## TASK OBJECTIVE
Using the records below, output the stretch that opens with the line containing "Open the terms and conditions link" and closes with the line containing "This screenshot has height=360, width=640.", exactly and including both lines, with nothing more.

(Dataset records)
· · ·

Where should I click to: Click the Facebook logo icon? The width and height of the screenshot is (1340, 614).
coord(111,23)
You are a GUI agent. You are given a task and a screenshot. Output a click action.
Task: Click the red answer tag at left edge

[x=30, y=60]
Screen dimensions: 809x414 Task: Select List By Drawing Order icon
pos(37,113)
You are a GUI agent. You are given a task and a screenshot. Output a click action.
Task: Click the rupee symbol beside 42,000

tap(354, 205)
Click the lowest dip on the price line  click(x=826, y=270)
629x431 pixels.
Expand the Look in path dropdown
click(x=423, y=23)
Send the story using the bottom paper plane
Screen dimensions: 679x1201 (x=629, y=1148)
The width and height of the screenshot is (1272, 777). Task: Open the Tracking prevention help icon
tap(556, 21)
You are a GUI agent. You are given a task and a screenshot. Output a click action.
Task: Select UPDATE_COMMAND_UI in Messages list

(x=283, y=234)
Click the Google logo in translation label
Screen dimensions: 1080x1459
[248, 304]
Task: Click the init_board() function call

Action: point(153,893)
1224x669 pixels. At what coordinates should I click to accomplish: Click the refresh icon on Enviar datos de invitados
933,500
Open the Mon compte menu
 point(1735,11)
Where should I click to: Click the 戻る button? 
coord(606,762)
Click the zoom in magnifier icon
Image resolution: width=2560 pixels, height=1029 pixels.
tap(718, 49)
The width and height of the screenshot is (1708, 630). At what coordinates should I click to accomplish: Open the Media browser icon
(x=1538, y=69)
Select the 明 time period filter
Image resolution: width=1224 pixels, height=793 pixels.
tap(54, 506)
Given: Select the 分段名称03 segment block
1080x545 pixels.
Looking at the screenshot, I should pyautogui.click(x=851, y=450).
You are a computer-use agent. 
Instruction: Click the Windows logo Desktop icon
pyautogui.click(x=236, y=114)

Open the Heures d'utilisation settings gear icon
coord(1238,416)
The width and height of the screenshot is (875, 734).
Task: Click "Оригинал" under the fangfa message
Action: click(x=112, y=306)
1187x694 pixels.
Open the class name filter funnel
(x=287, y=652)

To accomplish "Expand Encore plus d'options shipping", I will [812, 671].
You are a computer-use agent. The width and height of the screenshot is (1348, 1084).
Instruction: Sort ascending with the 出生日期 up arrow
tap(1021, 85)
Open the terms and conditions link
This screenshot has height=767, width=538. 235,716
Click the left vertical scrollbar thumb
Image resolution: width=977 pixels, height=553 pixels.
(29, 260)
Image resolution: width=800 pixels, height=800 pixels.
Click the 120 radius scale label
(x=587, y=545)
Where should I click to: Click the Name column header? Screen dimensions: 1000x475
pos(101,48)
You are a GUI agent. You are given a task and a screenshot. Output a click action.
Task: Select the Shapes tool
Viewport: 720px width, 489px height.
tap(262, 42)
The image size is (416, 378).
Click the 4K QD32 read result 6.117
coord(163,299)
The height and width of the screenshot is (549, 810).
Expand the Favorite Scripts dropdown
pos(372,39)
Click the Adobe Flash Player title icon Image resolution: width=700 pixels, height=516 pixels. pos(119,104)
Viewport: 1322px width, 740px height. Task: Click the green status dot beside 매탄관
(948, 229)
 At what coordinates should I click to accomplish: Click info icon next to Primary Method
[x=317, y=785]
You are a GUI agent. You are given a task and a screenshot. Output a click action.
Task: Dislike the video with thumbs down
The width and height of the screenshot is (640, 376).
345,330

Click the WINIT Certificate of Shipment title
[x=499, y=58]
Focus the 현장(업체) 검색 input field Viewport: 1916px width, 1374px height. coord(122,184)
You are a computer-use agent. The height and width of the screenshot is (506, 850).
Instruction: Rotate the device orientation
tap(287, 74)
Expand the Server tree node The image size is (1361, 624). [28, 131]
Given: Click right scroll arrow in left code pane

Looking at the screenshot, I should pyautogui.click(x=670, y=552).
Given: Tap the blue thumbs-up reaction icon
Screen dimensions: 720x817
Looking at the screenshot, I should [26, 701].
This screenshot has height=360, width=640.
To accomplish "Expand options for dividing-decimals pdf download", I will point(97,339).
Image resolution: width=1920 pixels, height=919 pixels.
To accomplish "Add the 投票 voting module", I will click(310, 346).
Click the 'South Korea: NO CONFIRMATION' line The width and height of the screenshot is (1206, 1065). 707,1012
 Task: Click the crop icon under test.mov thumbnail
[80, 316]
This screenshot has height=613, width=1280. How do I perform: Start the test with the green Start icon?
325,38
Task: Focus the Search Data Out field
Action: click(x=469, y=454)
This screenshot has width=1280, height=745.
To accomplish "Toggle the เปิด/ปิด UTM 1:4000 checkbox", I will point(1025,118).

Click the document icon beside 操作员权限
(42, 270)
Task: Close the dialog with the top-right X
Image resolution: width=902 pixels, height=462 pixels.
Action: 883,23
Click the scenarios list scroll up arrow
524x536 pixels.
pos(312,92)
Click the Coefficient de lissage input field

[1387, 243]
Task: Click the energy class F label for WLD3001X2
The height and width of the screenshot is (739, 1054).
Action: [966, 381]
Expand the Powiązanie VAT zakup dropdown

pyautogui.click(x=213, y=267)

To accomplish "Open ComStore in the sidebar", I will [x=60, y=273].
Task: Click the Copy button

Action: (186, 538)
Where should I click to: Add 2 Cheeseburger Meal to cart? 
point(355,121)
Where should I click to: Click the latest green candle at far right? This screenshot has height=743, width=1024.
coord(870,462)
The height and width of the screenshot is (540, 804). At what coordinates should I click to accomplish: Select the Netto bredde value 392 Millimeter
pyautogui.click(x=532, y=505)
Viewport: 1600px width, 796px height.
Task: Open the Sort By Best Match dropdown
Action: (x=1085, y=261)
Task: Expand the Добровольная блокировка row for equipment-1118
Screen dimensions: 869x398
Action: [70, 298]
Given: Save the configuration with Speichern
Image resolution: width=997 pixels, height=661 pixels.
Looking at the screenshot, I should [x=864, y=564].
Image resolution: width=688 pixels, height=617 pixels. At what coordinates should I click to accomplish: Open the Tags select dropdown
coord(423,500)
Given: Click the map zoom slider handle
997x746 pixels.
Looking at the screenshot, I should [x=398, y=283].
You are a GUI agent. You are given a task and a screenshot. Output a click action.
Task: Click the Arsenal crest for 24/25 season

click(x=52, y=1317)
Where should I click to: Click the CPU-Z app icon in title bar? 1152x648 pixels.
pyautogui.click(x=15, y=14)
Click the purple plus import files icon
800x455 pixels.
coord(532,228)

· · ·

## RESPONSE TO THE TASK
Open the terms and conditions link
This screenshot has height=767, width=538. 235,716
Click the left vertical scrollbar thumb
Image resolution: width=977 pixels, height=553 pixels.
(29, 260)
Image resolution: width=800 pixels, height=800 pixels.
Click the 120 radius scale label
(x=587, y=545)
Where should I click to: Click the Name column header? Screen dimensions: 1000x475
pos(101,48)
You are a GUI agent. You are given a task and a screenshot. Output a click action.
Task: Select the Shapes tool
Viewport: 720px width, 489px height.
tap(262, 42)
The image size is (416, 378).
Click the 4K QD32 read result 6.117
coord(163,299)
The height and width of the screenshot is (549, 810).
Expand the Favorite Scripts dropdown
pos(372,39)
Click the Adobe Flash Player title icon Image resolution: width=700 pixels, height=516 pixels. pos(119,104)
Viewport: 1322px width, 740px height. Task: Click the green status dot beside 매탄관
(948, 229)
 At what coordinates should I click to accomplish: Click info icon next to Primary Method
[x=317, y=785]
You are a GUI agent. You are given a task and a screenshot. Output a click action.
Task: Dislike the video with thumbs down
The width and height of the screenshot is (640, 376).
345,330

Click the WINIT Certificate of Shipment title
[x=499, y=58]
Focus the 현장(업체) 검색 input field Viewport: 1916px width, 1374px height. coord(122,184)
You are a computer-use agent. The height and width of the screenshot is (506, 850).
Instruction: Rotate the device orientation
tap(287, 74)
Expand the Server tree node The image size is (1361, 624). [28, 131]
Given: Click right scroll arrow in left code pane

Looking at the screenshot, I should pyautogui.click(x=670, y=552).
Given: Tap the blue thumbs-up reaction icon
Screen dimensions: 720x817
Looking at the screenshot, I should [26, 701].
This screenshot has height=360, width=640.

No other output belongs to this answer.